Anyway, today's big accomplishment was to automate a lot of the procedure. Thanks to that, I have every .i file for NumCalc completed, though not tested.

Wednesday, July 8, 2009

Sick...

Fighting off a cold. The timeline's about right to put this as something I picked up on the plane back. Hopefully I'll be more able to concentrate tomorrow.

Did manage to get some work done, during my moments of lucidity. I now have a python module called bpp, that includes every object of utils except BppString, BppVector, KeyvalTooks, and ApplicationTools. The first two I think are unnecessary anyway. The second two are having some linking problems that I'm trying to put together. They compile just fine, it's just that when you try to import them, the thing complains.

Monday, July 6, 2009

I'm Back

Back from Stockholm, which was well worth the trip. Got to discuss actual research, and finally got to meet Pjotr and Hillmar face-to-face.

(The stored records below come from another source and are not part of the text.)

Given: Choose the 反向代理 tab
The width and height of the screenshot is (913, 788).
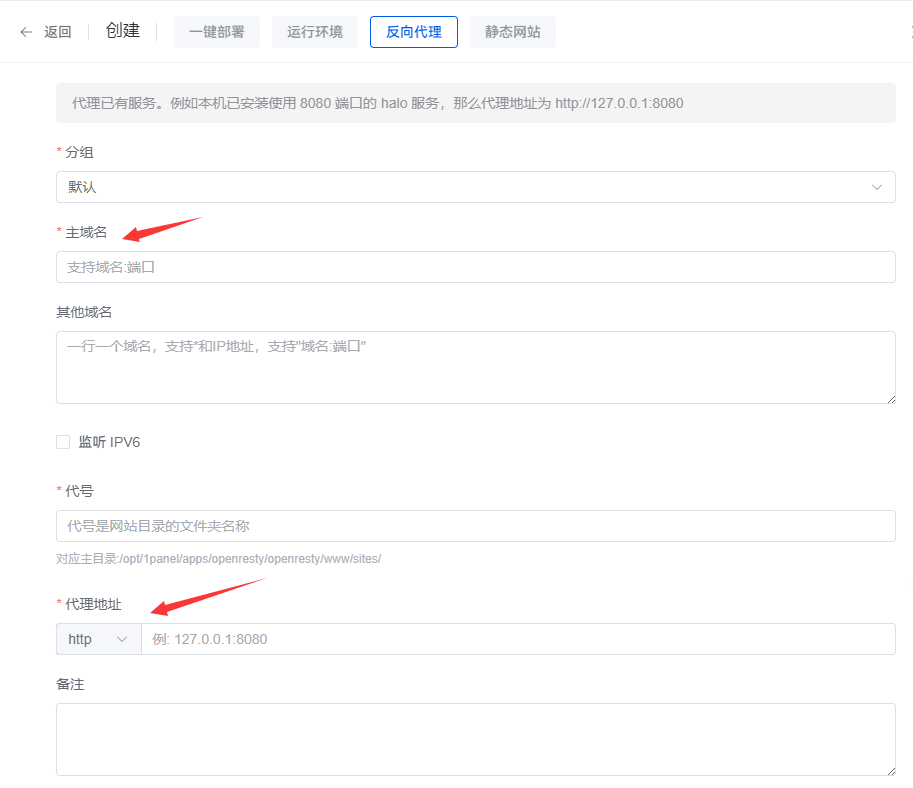Looking at the screenshot, I should (x=413, y=32).
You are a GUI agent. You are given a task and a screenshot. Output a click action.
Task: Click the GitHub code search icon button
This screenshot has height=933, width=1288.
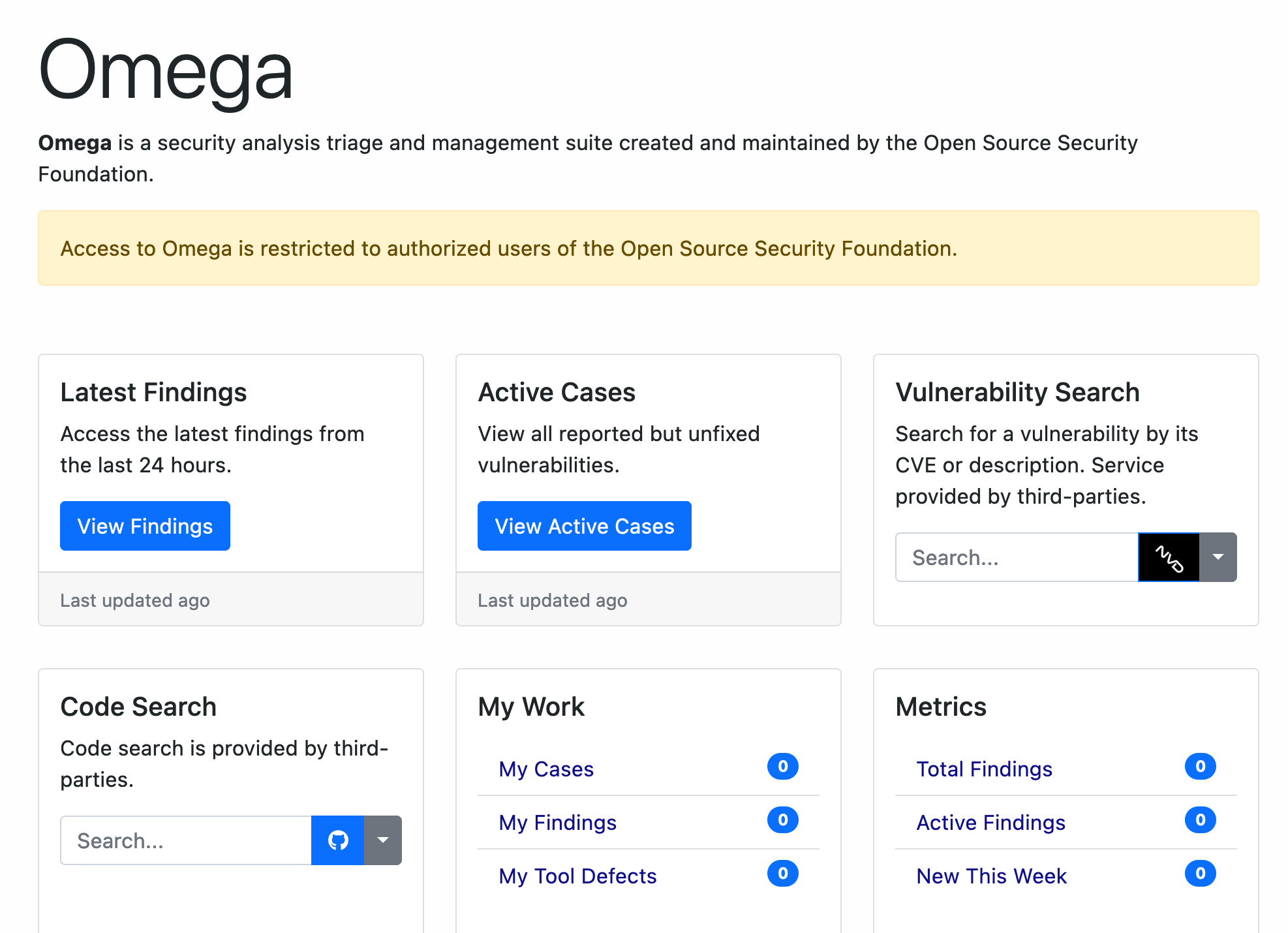pyautogui.click(x=337, y=840)
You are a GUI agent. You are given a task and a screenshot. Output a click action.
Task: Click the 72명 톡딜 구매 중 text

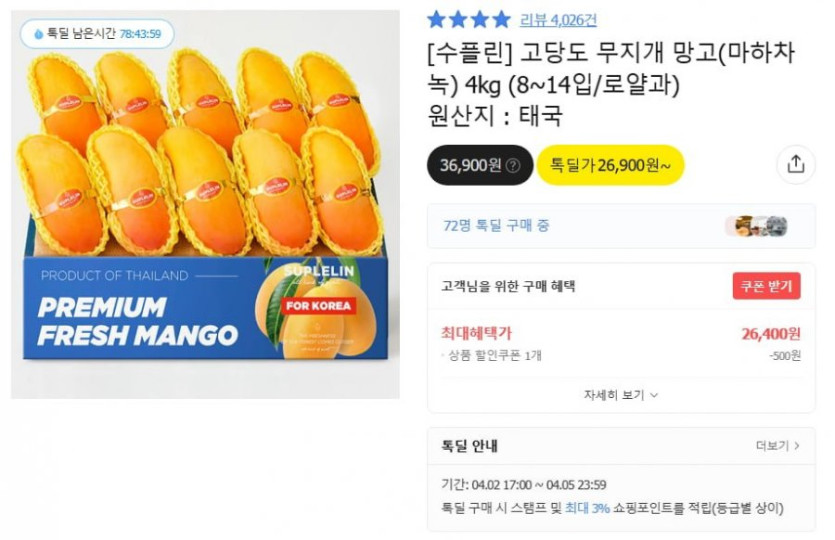(x=496, y=226)
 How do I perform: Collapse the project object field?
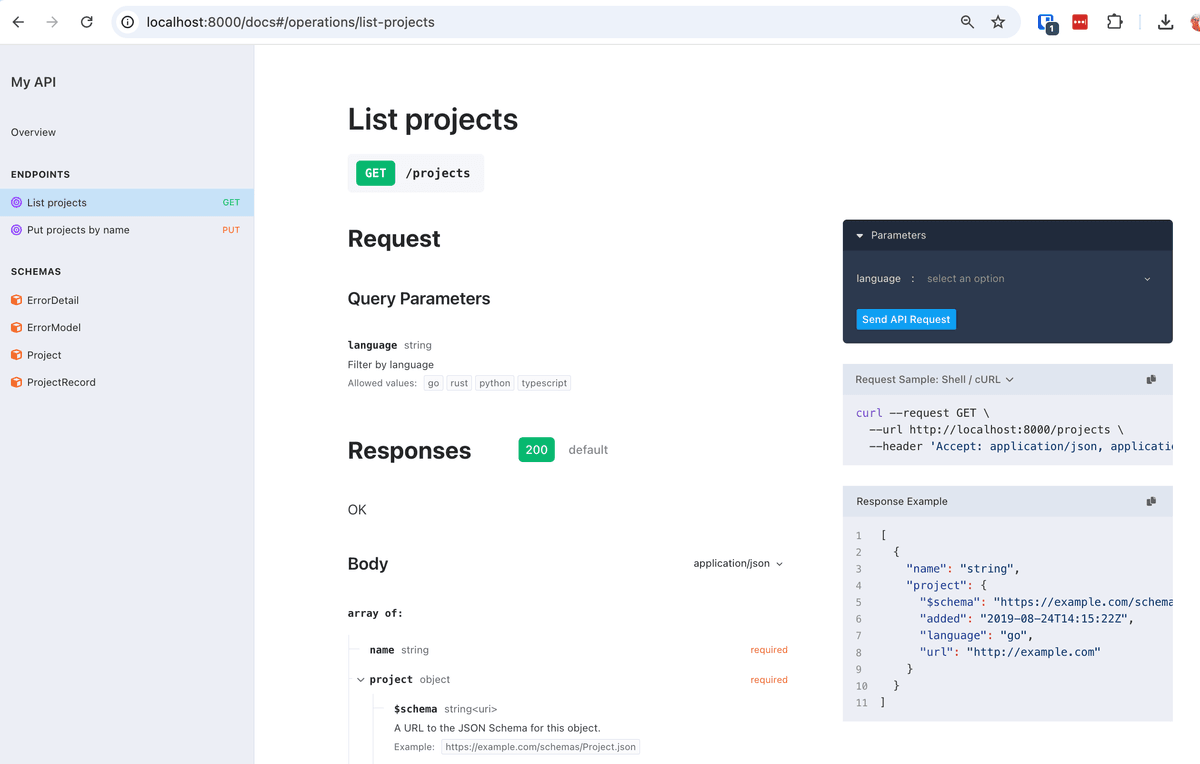[x=360, y=679]
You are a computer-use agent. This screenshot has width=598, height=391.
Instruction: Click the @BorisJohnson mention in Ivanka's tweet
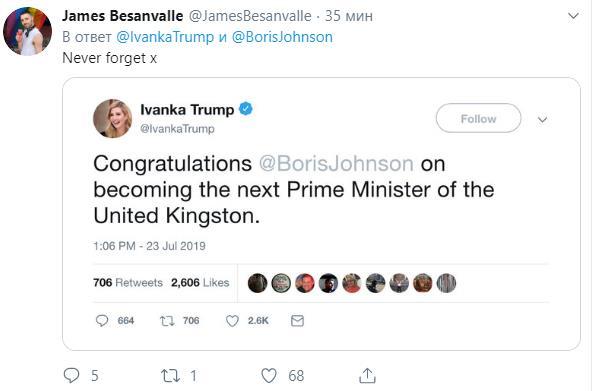click(x=336, y=164)
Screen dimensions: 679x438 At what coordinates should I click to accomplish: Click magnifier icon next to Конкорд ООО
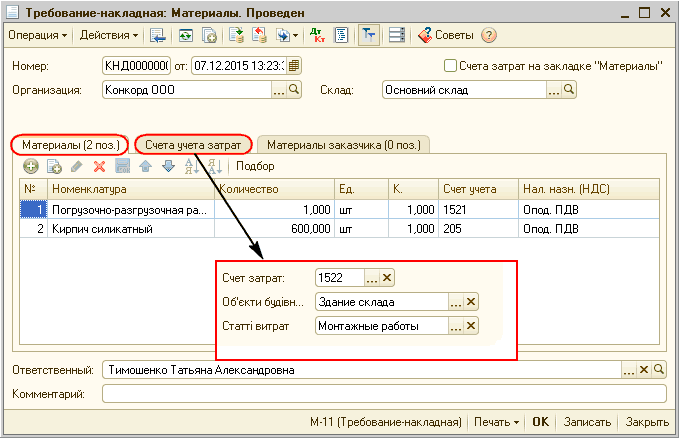pos(294,89)
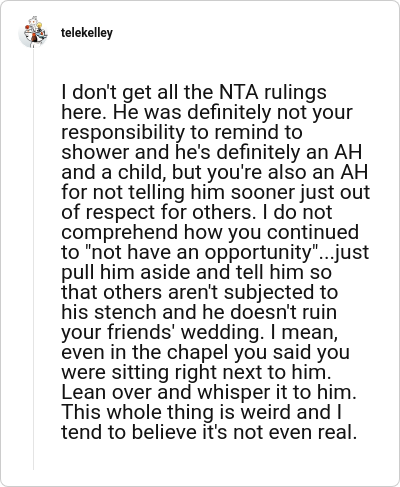Image resolution: width=400 pixels, height=487 pixels.
Task: Collapse the comment thread using the vertical line
Action: [33, 259]
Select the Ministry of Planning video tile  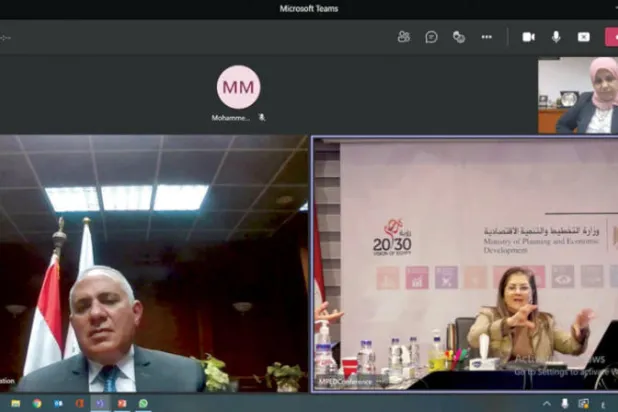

This Sunday evening I spent trying to get every object within utils into a single library, which I'm calling bpp.  This will hopefully be a single element to run/module to include/whatever.  Right now though, there are four .i files that I'm having a hard time compiling:  ApplicationTools.i, BppString.i, Font.i, and FontManager.i.  Except for those guys, Utils might even be almost complete!